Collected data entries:
═══
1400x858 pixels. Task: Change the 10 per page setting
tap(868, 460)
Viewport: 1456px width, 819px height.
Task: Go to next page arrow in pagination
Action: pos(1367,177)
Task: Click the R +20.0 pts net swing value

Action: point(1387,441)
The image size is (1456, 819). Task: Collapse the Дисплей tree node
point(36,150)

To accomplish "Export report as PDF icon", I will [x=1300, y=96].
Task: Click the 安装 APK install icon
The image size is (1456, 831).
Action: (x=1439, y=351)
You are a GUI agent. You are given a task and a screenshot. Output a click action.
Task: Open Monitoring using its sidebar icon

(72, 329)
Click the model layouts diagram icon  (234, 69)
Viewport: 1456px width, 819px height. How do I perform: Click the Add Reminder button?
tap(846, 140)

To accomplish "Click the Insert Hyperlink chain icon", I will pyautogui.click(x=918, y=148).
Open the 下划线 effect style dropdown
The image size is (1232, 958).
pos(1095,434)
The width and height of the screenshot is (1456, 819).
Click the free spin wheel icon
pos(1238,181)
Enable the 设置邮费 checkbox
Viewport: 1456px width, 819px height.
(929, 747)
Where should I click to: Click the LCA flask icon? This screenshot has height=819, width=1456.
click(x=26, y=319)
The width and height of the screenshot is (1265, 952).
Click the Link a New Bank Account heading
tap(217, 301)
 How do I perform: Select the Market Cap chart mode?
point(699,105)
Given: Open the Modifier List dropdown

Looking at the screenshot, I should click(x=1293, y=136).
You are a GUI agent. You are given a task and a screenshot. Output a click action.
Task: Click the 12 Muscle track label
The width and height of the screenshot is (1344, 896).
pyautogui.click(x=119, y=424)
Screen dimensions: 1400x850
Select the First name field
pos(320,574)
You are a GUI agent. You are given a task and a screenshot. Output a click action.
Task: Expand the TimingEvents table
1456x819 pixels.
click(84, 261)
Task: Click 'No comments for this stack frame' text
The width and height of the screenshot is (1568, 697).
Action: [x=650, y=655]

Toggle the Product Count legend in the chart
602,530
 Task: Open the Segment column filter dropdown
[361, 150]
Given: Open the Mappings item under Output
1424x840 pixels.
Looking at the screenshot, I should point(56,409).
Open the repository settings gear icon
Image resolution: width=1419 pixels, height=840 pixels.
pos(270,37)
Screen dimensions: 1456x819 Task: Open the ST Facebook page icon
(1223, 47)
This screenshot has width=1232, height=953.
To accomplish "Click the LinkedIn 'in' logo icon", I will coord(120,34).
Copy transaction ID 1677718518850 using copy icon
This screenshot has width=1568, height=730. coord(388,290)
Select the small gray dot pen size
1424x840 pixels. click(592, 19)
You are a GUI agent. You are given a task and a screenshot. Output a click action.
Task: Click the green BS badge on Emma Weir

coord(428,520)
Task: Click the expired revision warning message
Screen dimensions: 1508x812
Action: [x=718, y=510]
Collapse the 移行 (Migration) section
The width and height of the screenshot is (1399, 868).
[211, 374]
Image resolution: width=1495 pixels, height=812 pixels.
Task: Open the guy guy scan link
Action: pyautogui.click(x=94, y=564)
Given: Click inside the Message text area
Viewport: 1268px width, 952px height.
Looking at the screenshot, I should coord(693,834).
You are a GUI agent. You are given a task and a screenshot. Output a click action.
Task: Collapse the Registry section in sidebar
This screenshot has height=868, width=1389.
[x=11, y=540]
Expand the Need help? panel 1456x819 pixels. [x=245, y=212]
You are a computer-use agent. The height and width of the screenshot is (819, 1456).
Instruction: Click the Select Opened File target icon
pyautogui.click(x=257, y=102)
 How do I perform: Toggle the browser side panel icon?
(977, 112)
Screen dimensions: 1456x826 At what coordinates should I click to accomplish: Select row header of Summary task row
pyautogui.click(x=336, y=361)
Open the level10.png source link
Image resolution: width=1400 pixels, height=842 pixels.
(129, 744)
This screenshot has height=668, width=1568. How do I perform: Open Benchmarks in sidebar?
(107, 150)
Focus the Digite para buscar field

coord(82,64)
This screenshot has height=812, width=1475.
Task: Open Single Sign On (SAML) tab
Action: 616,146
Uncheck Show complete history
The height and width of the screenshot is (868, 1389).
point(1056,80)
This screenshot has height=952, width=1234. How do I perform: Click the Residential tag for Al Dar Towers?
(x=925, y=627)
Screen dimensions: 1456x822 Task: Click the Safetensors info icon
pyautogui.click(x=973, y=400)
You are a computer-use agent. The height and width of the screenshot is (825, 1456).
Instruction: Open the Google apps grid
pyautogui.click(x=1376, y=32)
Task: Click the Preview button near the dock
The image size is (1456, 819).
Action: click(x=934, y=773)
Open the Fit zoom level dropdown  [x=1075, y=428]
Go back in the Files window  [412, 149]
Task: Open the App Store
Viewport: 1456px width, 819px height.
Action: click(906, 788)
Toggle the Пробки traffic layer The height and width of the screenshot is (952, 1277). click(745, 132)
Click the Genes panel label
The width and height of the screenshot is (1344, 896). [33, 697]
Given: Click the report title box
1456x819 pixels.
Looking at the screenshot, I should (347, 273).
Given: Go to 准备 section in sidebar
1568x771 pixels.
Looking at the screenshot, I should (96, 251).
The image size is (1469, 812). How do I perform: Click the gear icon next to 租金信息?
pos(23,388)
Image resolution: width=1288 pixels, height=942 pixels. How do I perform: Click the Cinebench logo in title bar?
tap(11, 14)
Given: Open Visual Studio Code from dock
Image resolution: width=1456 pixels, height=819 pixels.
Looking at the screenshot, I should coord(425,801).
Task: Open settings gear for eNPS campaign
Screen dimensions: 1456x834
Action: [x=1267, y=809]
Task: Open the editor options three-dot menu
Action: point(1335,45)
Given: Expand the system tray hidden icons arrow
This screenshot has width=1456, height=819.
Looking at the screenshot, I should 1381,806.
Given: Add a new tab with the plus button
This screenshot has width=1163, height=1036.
═══
== Description of the task ==
Could you reproduce exactly the lines of the entries above, from the one with "This screenshot has height=952, width=1234." through the one with "Open the Fit", and nothing else?

== Answer section ==
This screenshot has height=952, width=1234. How do I perform: Click the Residential tag for Al Dar Towers?
(x=925, y=627)
Screen dimensions: 1456x822 Task: Click the Safetensors info icon
pyautogui.click(x=973, y=400)
You are a computer-use agent. The height and width of the screenshot is (825, 1456).
Instruction: Open the Google apps grid
pyautogui.click(x=1376, y=32)
Task: Click the Preview button near the dock
The image size is (1456, 819).
Action: click(x=934, y=773)
Open the Fit zoom level dropdown  [x=1075, y=428]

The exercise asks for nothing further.